■ **THE TASK**: Print the lines from the one containing "You are a computer-use" through the end of the material below, both included, exactly as they appear and without pictures.

■ **RECORDS TO PROCESS**:
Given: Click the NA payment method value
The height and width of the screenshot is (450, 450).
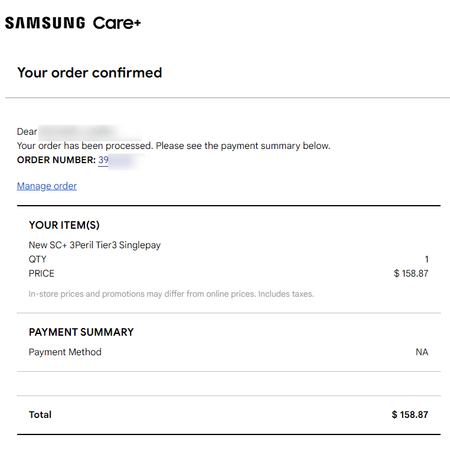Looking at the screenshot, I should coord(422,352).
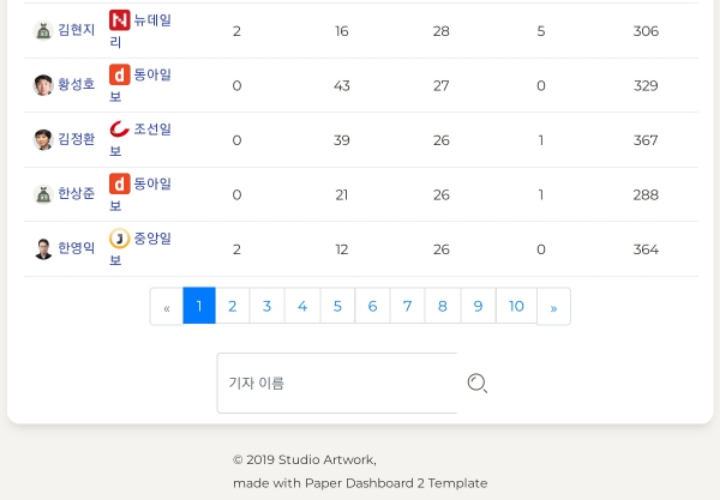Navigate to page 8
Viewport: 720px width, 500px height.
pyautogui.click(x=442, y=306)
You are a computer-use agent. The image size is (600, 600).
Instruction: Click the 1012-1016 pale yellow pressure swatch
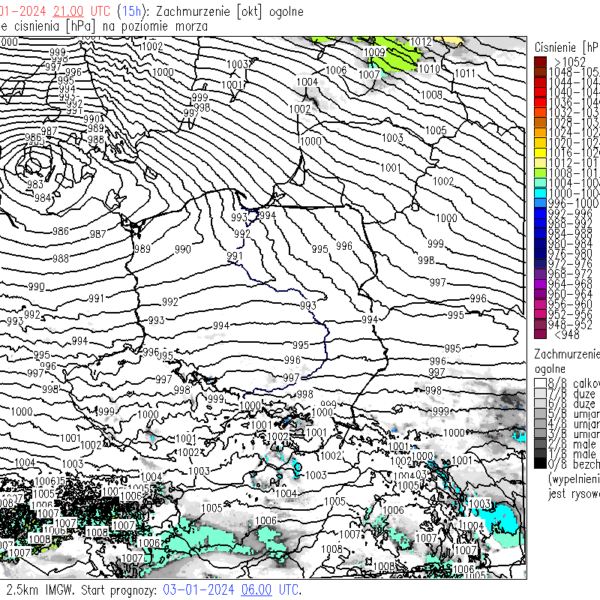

■ **SOLUTION TO THE EXERCISE**:
You are a computer-use agent. The image size is (600, 600).
Instruction: Click the 1012-1016 pale yellow pressure swatch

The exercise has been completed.